[SELECTED EXTRACT]
*** Block opens ***
A day after three judges of the International Criminal Tribunal for the former Yugoslavia ICTY adjourned the trial because of concerns over Mr. Miloševic's heart condition, they ruled it can re-start next week as "there is no evidence that the Accused is not fit to stand trial."
But the judges, sitting in The Hague, added there is evidence that Mr. Miloševic's health "is such that he may not be fit to continue to represent himself."
The ICTY said a court-appointed cardiologist with no previous connection to Mr. Miloševic must examine him and decide whether he is healthy enough to act as his own counsel and, if so, what impact that would have on the trial's schedule.
The trial will be adjourned between 21 July and 31 August in any case to allow Mr. Miloševic more time to prepare his defence. The prosecution concluded its case in February.
The former Yugoslav President is facing charges of genocide, crimes against humanity and other war crimes for his role in Bosnia and Herzegovina, Croatia and Kosovo during the Balkan wars of the 1990s.
The trial, which began in February 2002, has already lost 66 days because of Mr. Miloševic's health problems.
Meanwhile, Mitar Vasiljevic, a Bosnian Serb man convicted for his part in the deaths of five Muslim men in 1992, was today transferred to Austria to serve out the remainder of his 15-year jail term.
Austria is one of 10 European countries which have signed
deals to house criminals sentenced by the ICTY.
*** Block closes ***
[EXTRACTED MATERIAL]
*** Block opens ***
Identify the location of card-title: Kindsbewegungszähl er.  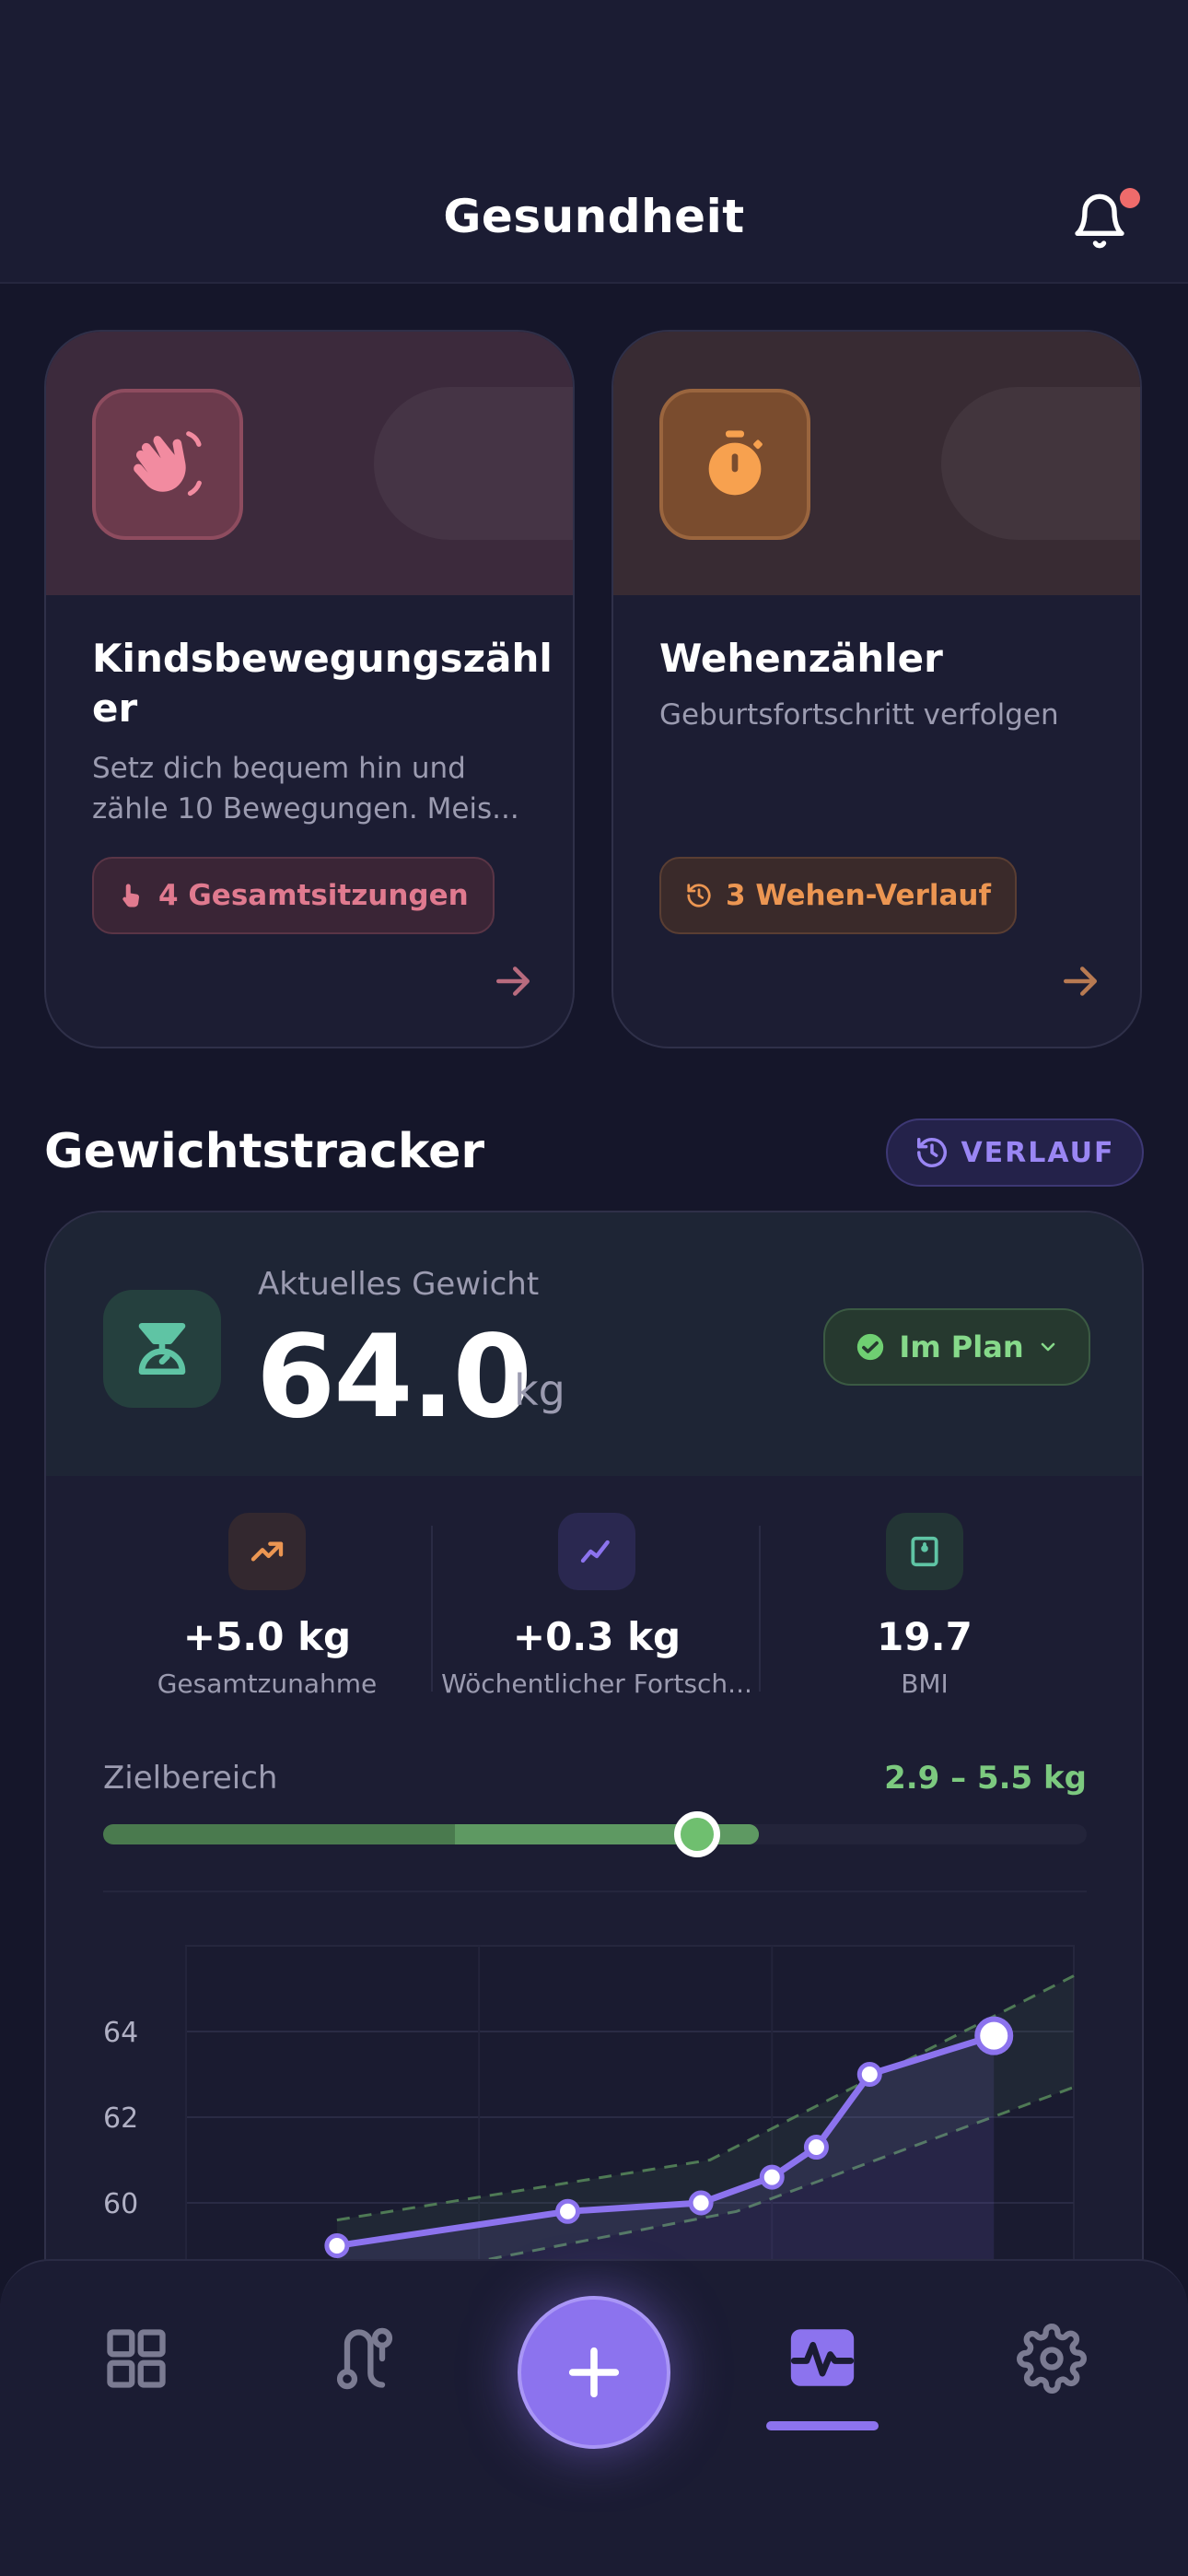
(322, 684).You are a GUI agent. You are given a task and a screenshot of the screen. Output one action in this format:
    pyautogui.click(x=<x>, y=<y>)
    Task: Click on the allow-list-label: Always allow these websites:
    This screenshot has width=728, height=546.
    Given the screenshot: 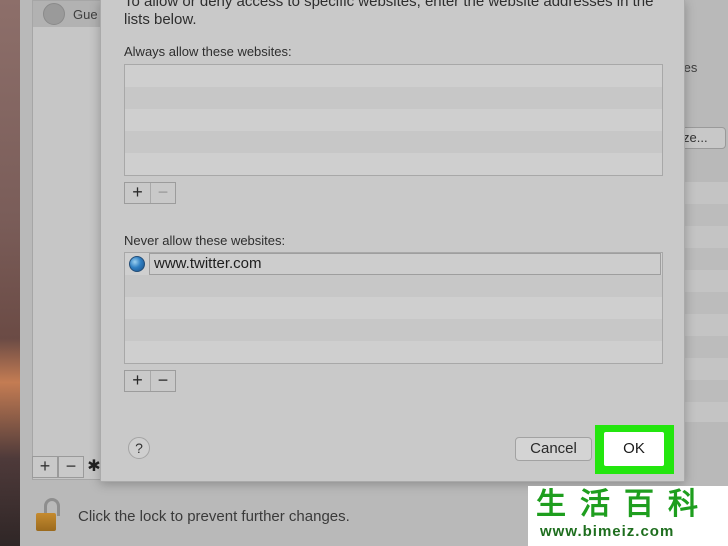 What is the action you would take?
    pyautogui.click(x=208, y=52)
*** Block closes ***
*** Block opens ***
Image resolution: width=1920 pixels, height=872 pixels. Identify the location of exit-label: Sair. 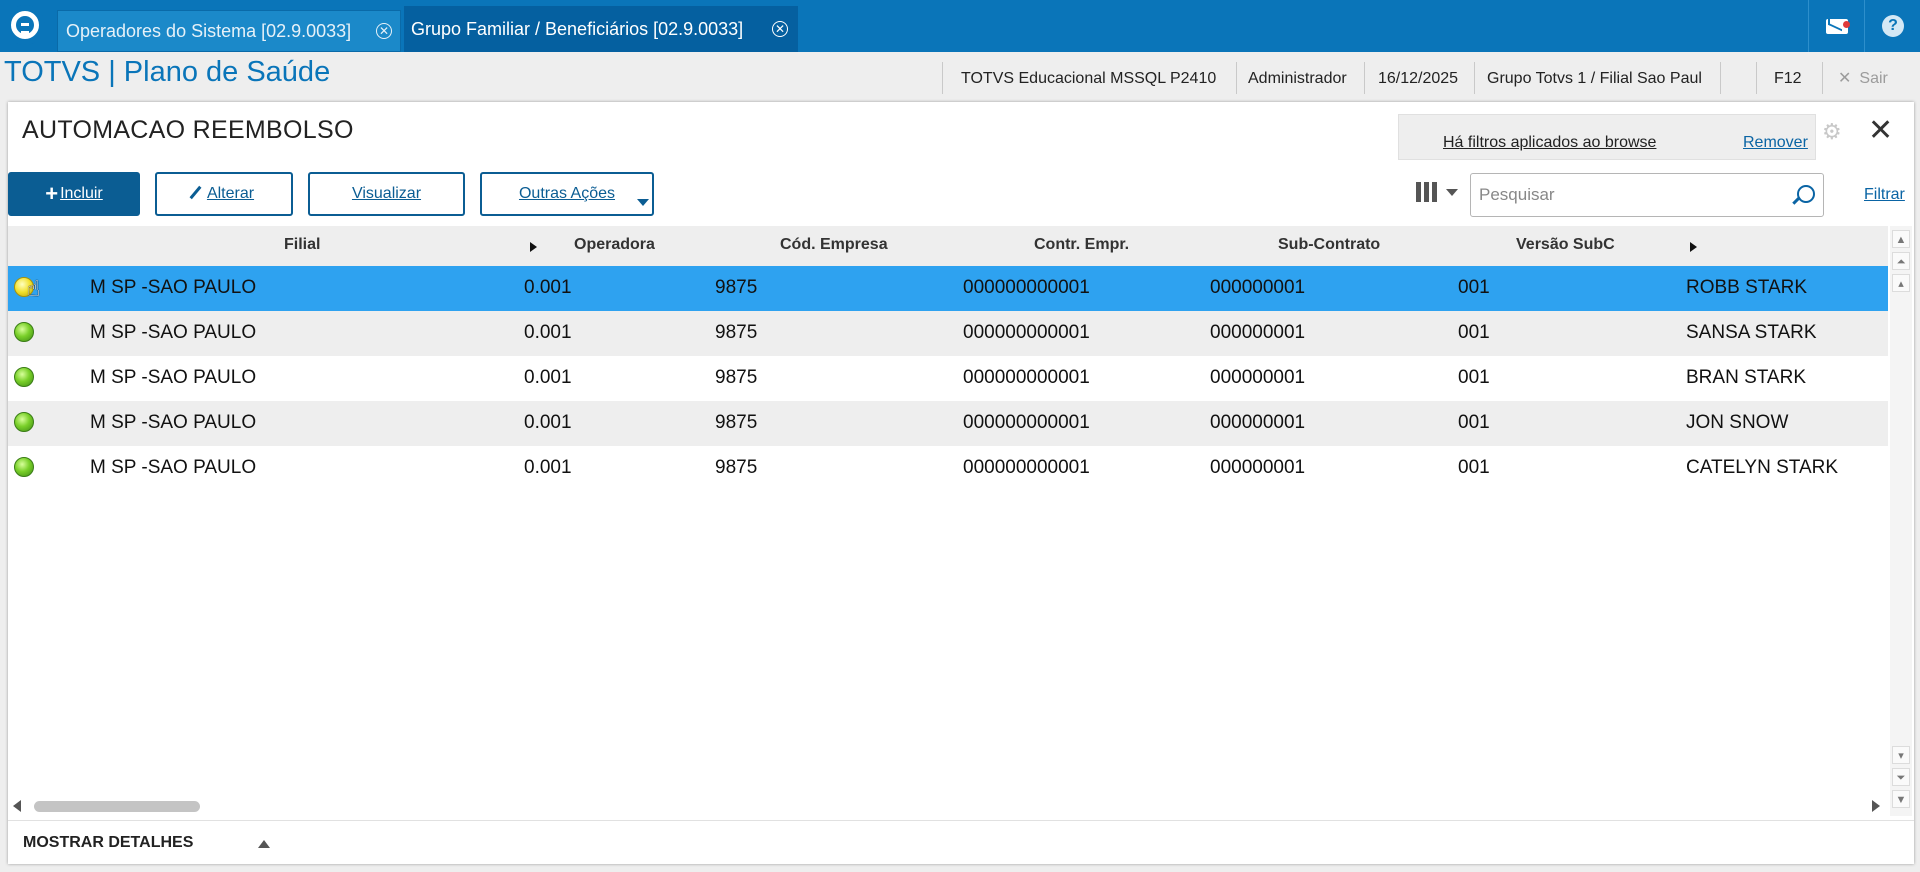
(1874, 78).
*** Block closes ***
[REQUIRED WORK]
1 > According to the report on the Miloševic trial, why will the trial be adjourned between 21 July and 31 August?
2 > Restate the report on the Miloševic trial from "The ICTY said" up to and including "Miloševic's health problems.", swapping "cardiologist" for "heart specialist".
The records come from a different source than the text.

[ANSWERS BELOW]
1 > The trial will be adjourned during that period to give Mr. Miloševic more time to prepare his defence.

2 >
The ICTY said a court-appointed heart specialist with no previous connection to Mr. Miloševic must examine him and decide whether he is healthy enough to act as his own counsel and, if so, what impact that would have on the trial's schedule.
The trial will be adjourned between 21 July and 31 August in any case to allow Mr. Miloševic more time to prepare his defence. The prosecution concluded its case in February.
The former Yugoslav President is facing charges of genocide, crimes against humanity and other war crimes for his role in Bosnia and Herzegovina, Croatia and Kosovo during the Balkan wars of the 1990s.
The trial, which began in February 2002, has already lost 66 days because of Mr. Miloševic's health problems.